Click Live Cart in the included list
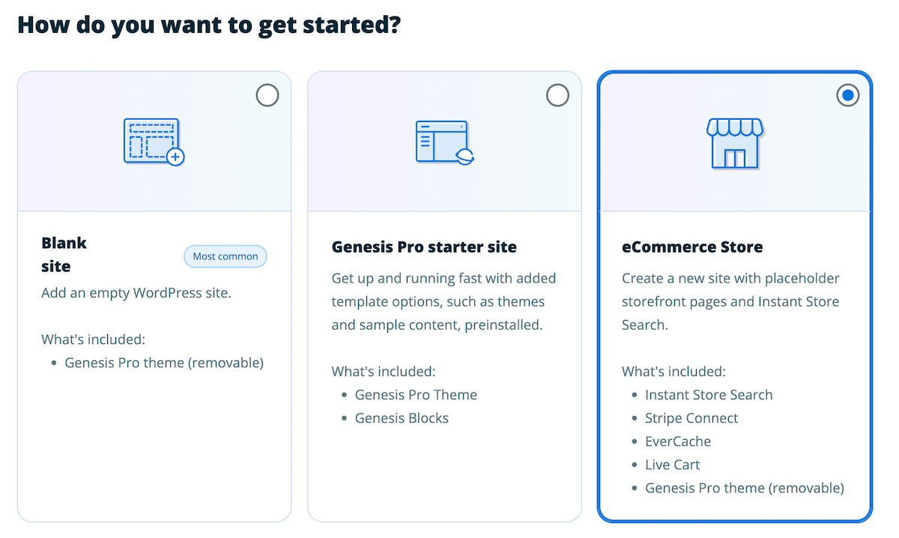 tap(672, 465)
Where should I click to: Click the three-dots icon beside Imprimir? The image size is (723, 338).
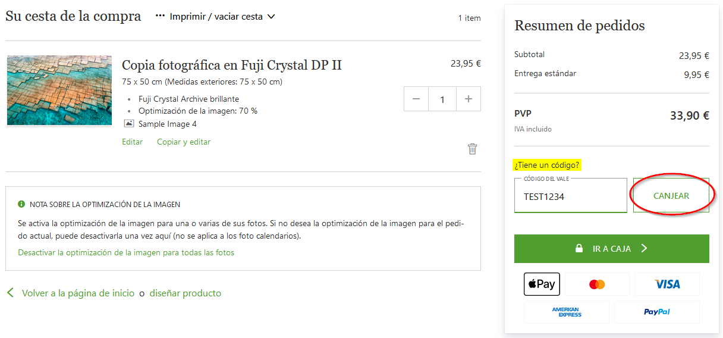tap(160, 17)
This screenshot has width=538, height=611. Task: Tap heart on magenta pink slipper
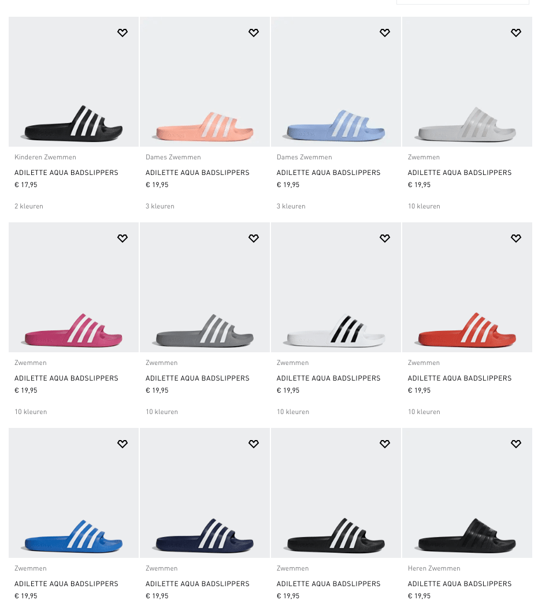tap(123, 238)
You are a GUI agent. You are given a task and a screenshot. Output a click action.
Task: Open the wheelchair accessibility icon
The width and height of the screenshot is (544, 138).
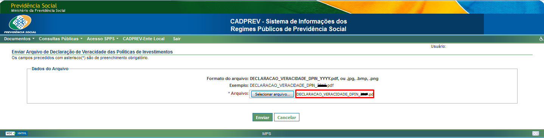click(541, 39)
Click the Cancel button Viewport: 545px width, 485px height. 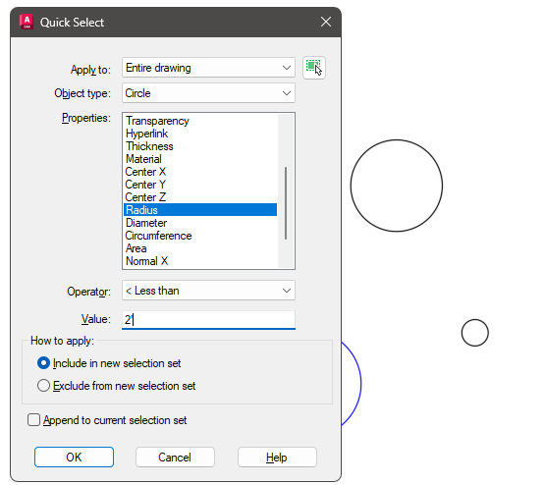(x=175, y=458)
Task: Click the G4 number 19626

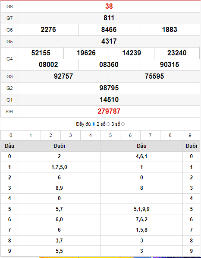Action: coord(86,53)
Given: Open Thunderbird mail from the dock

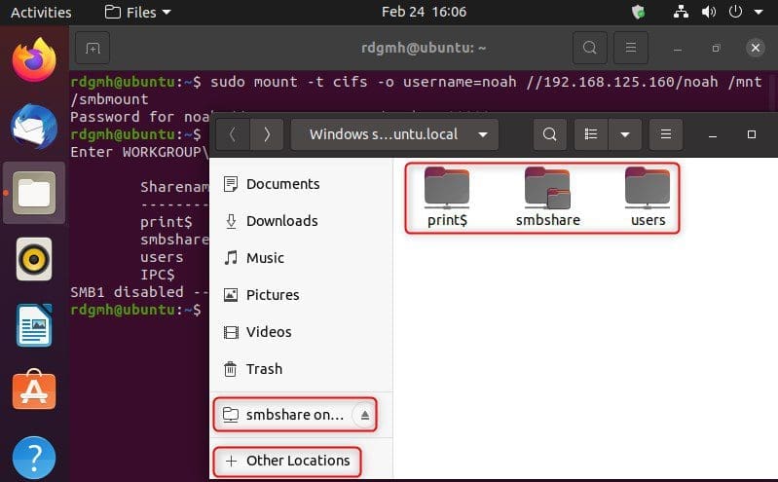Looking at the screenshot, I should pyautogui.click(x=34, y=127).
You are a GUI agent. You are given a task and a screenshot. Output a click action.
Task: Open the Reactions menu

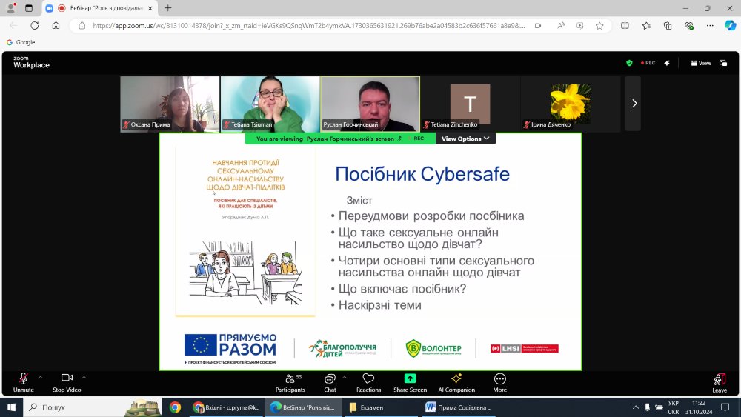(368, 381)
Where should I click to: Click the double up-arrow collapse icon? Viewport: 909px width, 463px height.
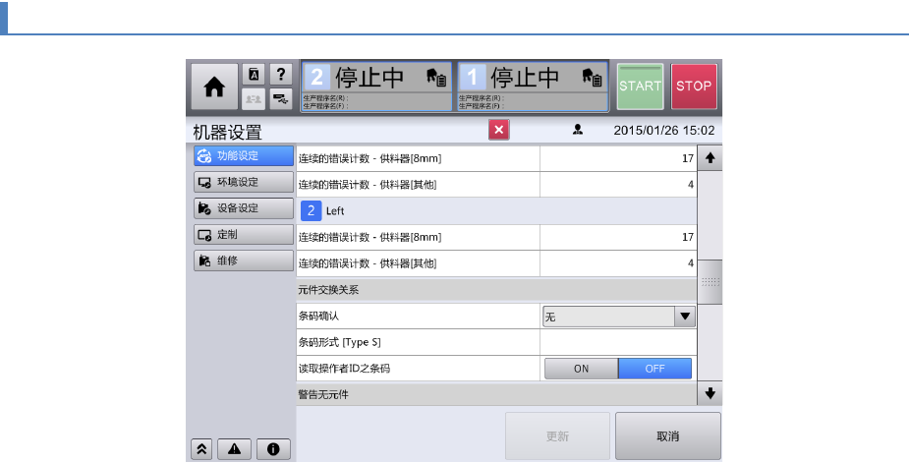[201, 449]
━━━━━━
WHAT YOU HAVE TO DO:
Leaving out all pictures, retype exactly the lines that run from the one containing "Where should I click to: Click the double" through the last line of the material.

RESULT FOR THIS TASK:
Where should I click to: Click the double up-arrow collapse icon? Viewport: 909px width, 463px height.
[201, 449]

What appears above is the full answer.